We study a surprising relationship between two properties for bijective functions $F : \mathcal{X} \times \mathcal{X} \to \mathcal{X} \times \mathcal{X}$ for a set $\mathcal{X}$ which are introduced from very different backgrounds. One of the property is that $F$ is a Yang-Baxter map, namely it satisfies the "set-theoretical" Yang-Baxter equation, and the other property is the independence preserving property (IP property for short), which means that there exist independent (non-constant) $\mathcal{X}$-valued random variables $X,Y$ such that $U,V$ are also independent with $(U,V)=F(X,Y)$. Recently in the study of invariant measures for a discrete integrable system, a class of functions having these two properties were found.
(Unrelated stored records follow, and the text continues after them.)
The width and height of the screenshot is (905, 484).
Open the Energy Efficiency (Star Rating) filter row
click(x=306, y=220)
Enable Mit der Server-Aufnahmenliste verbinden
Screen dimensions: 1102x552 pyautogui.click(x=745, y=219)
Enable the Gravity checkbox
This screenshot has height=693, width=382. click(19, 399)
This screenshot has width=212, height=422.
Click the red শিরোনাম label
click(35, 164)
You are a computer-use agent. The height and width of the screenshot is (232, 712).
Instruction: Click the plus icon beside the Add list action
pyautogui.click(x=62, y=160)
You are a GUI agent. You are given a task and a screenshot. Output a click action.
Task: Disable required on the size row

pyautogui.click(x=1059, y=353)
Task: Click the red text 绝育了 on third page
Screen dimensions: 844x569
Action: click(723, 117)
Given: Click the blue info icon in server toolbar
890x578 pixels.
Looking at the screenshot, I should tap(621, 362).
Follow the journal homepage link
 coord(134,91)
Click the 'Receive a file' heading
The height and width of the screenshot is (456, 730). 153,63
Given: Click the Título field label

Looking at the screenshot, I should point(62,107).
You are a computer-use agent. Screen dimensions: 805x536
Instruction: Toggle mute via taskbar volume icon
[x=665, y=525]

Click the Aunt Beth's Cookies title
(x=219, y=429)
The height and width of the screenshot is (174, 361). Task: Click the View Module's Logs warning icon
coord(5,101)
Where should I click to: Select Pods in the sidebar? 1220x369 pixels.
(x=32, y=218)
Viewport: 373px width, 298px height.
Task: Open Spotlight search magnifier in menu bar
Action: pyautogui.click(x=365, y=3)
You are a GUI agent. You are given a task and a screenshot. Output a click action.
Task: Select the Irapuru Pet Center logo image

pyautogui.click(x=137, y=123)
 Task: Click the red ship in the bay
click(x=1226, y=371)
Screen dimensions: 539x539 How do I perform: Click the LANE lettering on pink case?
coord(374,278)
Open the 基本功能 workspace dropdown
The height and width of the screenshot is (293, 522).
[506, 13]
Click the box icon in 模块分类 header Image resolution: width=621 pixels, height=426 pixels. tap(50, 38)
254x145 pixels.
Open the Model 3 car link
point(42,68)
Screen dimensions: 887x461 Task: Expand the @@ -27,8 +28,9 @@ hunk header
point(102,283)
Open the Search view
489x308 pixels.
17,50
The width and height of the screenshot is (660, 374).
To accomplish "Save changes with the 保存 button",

Motivated by this, we analyze a relationship between the Yang-Baxter maps and the IP property, which has never been studied as far as we are aware, focusing on the case $\mathcal{X}=\mathbb{R}_+$. Our first main result is that all quadrirational Yang-Baxter maps $F : \mathbb{R}_+ \times \mathbb{R}_+ \to \mathbb{R}_+ \times \mathbb{R}_+$ in the most interesting subclass have the independence preserving property. In particular, we find new classes of bijections having the IP property. Our second main result is that these newly introduce bijections are fundamental in the class of (known) bijections with the IP property, in the sense that most of known bijections having the IP property are derived from these maps by taking special parameters or performing some limiting procedure. This reveals that the IP property, which has been investigated for specific functions individually, can be understood in a unified manner.